**EXERCISE:** The required output is the line with "Click the Zoom" and each line that follows it to the end of the entries below, copied exactly and with nothing added.
Segment Start: EXERCISE MATERIALS
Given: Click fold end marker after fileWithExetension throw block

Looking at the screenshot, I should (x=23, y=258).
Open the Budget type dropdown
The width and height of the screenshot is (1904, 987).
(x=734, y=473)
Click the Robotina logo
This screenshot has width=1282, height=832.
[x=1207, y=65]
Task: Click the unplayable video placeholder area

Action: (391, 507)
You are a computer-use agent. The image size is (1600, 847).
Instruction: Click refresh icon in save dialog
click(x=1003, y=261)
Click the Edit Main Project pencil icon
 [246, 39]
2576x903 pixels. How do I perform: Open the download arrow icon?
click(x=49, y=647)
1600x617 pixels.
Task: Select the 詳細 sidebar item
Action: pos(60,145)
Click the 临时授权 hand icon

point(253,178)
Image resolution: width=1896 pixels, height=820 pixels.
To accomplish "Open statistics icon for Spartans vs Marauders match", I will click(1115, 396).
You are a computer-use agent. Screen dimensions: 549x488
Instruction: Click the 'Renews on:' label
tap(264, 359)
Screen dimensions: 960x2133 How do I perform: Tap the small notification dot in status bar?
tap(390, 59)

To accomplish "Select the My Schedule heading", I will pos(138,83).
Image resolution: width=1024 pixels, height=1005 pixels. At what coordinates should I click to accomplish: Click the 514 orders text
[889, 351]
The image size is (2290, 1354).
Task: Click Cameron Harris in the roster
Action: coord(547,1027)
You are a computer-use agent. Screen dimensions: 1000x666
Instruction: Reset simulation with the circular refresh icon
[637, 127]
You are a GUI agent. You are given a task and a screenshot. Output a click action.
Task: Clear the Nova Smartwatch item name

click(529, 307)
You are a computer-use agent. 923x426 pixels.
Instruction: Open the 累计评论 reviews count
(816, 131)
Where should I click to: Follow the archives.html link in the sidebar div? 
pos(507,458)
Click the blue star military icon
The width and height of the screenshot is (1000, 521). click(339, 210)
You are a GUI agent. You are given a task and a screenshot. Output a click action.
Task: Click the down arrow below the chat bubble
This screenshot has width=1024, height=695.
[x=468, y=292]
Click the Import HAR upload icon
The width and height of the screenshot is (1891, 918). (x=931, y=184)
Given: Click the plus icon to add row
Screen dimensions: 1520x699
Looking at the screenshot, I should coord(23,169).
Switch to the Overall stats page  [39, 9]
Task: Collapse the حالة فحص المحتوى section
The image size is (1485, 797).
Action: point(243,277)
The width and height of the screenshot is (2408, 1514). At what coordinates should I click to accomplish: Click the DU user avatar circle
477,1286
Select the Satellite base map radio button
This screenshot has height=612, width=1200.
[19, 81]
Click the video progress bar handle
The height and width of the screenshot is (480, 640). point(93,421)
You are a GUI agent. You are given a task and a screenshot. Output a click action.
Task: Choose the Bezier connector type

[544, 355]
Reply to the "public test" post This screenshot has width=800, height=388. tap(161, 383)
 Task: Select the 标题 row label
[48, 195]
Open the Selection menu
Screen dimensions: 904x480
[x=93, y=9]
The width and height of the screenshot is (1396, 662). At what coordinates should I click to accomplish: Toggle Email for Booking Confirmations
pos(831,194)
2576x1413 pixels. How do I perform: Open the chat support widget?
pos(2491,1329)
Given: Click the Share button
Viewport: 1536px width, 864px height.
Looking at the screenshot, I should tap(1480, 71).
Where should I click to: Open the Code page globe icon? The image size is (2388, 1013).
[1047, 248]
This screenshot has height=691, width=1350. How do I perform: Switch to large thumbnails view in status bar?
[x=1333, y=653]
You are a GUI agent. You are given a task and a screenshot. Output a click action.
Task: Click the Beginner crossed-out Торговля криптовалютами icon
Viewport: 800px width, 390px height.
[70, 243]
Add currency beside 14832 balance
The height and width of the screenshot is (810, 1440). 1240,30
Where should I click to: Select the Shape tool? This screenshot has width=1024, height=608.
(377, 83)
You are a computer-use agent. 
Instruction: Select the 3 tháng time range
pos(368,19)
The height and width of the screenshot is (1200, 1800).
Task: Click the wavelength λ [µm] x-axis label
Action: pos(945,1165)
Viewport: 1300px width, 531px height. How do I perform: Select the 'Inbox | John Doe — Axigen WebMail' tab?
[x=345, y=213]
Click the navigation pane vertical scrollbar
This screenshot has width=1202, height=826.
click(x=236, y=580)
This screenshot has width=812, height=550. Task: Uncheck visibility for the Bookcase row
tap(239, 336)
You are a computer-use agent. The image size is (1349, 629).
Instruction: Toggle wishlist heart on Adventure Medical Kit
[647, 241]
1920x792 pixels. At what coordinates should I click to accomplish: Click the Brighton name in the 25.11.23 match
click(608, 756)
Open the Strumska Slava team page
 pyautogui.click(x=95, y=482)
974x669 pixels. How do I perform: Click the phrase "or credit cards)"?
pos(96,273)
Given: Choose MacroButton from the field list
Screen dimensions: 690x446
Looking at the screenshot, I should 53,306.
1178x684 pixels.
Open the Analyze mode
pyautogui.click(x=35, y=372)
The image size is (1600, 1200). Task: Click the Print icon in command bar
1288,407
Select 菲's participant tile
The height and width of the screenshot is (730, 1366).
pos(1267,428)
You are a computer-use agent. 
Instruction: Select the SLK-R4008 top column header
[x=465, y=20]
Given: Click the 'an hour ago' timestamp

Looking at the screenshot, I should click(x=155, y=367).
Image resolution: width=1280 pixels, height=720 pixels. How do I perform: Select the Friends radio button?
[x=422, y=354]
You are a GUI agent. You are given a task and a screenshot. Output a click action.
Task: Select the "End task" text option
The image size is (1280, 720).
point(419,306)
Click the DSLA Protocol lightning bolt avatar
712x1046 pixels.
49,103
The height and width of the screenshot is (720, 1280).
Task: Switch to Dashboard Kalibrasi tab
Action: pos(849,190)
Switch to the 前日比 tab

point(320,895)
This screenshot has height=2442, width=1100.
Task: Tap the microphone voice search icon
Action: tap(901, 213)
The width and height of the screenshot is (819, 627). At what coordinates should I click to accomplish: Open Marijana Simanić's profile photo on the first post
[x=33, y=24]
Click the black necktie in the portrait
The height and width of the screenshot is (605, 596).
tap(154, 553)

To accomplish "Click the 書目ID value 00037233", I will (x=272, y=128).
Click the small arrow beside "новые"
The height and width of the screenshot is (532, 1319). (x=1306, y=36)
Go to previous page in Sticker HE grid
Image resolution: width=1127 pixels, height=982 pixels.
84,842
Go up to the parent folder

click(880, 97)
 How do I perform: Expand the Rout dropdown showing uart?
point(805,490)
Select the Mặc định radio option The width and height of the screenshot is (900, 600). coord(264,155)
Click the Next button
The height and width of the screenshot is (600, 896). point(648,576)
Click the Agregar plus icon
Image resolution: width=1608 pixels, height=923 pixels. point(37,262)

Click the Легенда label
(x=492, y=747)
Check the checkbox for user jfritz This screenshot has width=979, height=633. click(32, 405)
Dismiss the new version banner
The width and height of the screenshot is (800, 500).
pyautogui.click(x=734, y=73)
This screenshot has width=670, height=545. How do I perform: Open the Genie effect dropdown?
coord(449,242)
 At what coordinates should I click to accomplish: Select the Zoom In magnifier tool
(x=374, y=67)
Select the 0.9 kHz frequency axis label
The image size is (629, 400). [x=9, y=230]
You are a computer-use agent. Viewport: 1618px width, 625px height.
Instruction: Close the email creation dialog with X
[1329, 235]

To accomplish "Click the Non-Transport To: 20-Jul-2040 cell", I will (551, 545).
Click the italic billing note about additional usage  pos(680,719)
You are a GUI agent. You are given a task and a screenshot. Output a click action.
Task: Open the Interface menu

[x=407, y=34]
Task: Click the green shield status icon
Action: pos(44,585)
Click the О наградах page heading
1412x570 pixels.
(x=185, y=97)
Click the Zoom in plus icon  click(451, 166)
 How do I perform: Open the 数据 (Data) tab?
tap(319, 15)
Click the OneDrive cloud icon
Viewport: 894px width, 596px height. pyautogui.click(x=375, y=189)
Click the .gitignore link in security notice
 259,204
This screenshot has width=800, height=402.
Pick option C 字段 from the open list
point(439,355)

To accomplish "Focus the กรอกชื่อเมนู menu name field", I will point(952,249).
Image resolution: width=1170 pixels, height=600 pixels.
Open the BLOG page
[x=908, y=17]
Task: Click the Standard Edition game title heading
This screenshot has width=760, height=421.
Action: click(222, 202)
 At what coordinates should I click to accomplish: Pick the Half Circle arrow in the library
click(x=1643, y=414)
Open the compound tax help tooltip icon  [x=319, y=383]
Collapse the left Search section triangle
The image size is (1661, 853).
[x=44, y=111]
Segment End: EXERCISE MATERIALS
**YOUR RESPONSE:**
Click the Zoom in plus icon  click(451, 166)
 How do I perform: Open the 数据 (Data) tab?
tap(319, 15)
Click the OneDrive cloud icon
Viewport: 894px width, 596px height. pyautogui.click(x=375, y=189)
Click the .gitignore link in security notice
 259,204
This screenshot has width=800, height=402.
Pick option C 字段 from the open list
point(439,355)

To accomplish "Focus the กรอกชื่อเมนู menu name field", I will point(952,249).
Image resolution: width=1170 pixels, height=600 pixels.
Open the BLOG page
[x=908, y=17]
Task: Click the Standard Edition game title heading
This screenshot has width=760, height=421.
Action: click(222, 202)
 At what coordinates should I click to accomplish: Pick the Half Circle arrow in the library
click(x=1643, y=414)
Open the compound tax help tooltip icon  [x=319, y=383]
Collapse the left Search section triangle
The image size is (1661, 853).
[x=44, y=111]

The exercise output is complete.